Em 2023, mais de 14 milhões de testes rápidos foram distribuídos pela pasta em todo o país. Neste ano, até agosto, foram distribuídos 5.689.240 testes rápidos e 1.955.100 de DUO HIV/Sífilis, totalizando 7.644.340 testes. “Vamos eliminar a sífilis e outras infecções como problema de saúde pública até 2030. Esse é o nosso compromisso”, destacou o diretor do Departamento de HIV, AidsTuberculoseHepatites Virais e Infecções Sexualmente Transmissíveis (Dathi), Draurio Barreira.

“A evolução positiva no cenário nacional rumo à eliminação da sífilis congênita até 2030 reflete os esforços intensificados para aprimorar o manejo da infecção em gestantes e suas parcerias sexuais. Quando diagnosticada durante o pré-natal e tratada de maneira adequada, a chance de transmissão da sífilis para o bebê é reduzida a níveis compatíveis com eliminação”, diz o Ministério da Saúde.
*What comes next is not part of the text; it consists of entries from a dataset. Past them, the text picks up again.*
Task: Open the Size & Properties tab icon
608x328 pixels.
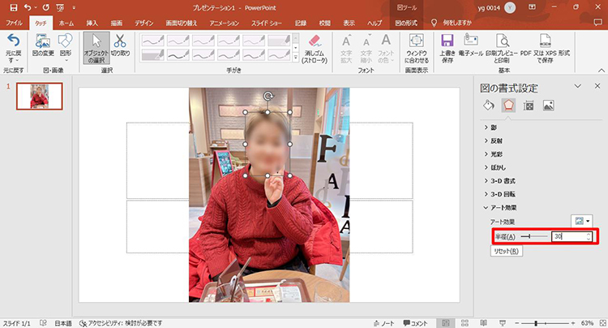Action: (528, 105)
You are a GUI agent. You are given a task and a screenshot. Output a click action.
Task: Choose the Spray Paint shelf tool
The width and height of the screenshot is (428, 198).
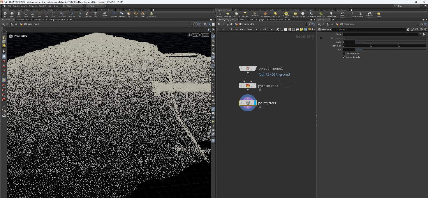click(87, 14)
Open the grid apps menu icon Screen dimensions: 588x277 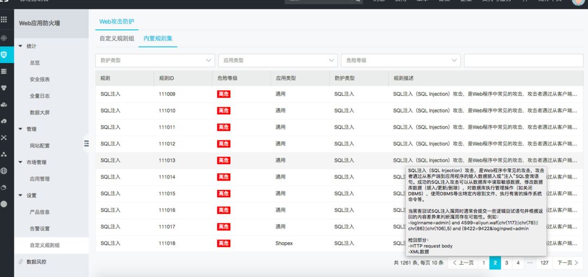pyautogui.click(x=4, y=20)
Assistência a gestantes evita transmissão de sífilis em bebês no Rio de Janeiro

Segundo Pâmela Gaspar, coordenadora-geral de Vigilância das Infecções Sexualmente Transmissíveis da Secretaria de Vigilância em Saúde e Ambiente (SVSA), o Brasil possui todas as ferramentas necessárias para diminuir os casos de sífilis.

O desenvolvimento de ações tripartite e integradas com todos os atores envolvidos na prevenção, diagnóstico e tratamento da sífilis, considerando também os determinantes sociais, é fundamental para avançarmos em conjunto. Cada um de nós pode fazer a diferença”, declarou a coordenadora.

Estiveram também na abertura do seminário representantes da Opas, do Conselho Nacional de Secretarias Municipais de Saúde (Conasems) e do Movimento Nacional das Cidadãs Positivas.

Certificação de eliminação da transmissão vertical

Todo terceiro sábado do mês de outubro, o Dia de Combate à Sífilis e à Sífilis Congênita é celebrado no Brasil. A pauta é uma das prioridades do Ministério da Saúde que, por meio do Programa Brasil Saudável, está engajado em eliminar a transmissão vertical da doença como problema de saúde pública até 2030.

Além da disponibilização de testes rápidos aos estados e municípios, a pasta realiza a dispensação de penicilina para o tratamento da sífilis adquirida, sífilis em gestantes e congênita.

Uma das estratégias reforçadas com a criação do Brasil Saudável é a Certificação da Eliminação da Transmissão Vertical de HIV, sífilis, hepatite BHTLV e doença de Chagas para municípios com 100 mil habitantes ou mais e estados, que visa reconhecer e difundir boas práticas voltadas à prevenção da transmissão vertical dessas infecções no país.

Entre 2022 e 2023, 48 municípios e dois estados receberam algum tipo certificação (eliminação ou selos de boas práticas ouro, prata ou bronze) relacionados à sífilis. Para este ano, as solicitações de certificação recebidas pelo ministério estão em processo de análise, com cerimônia de certificação prevista para o final do ano.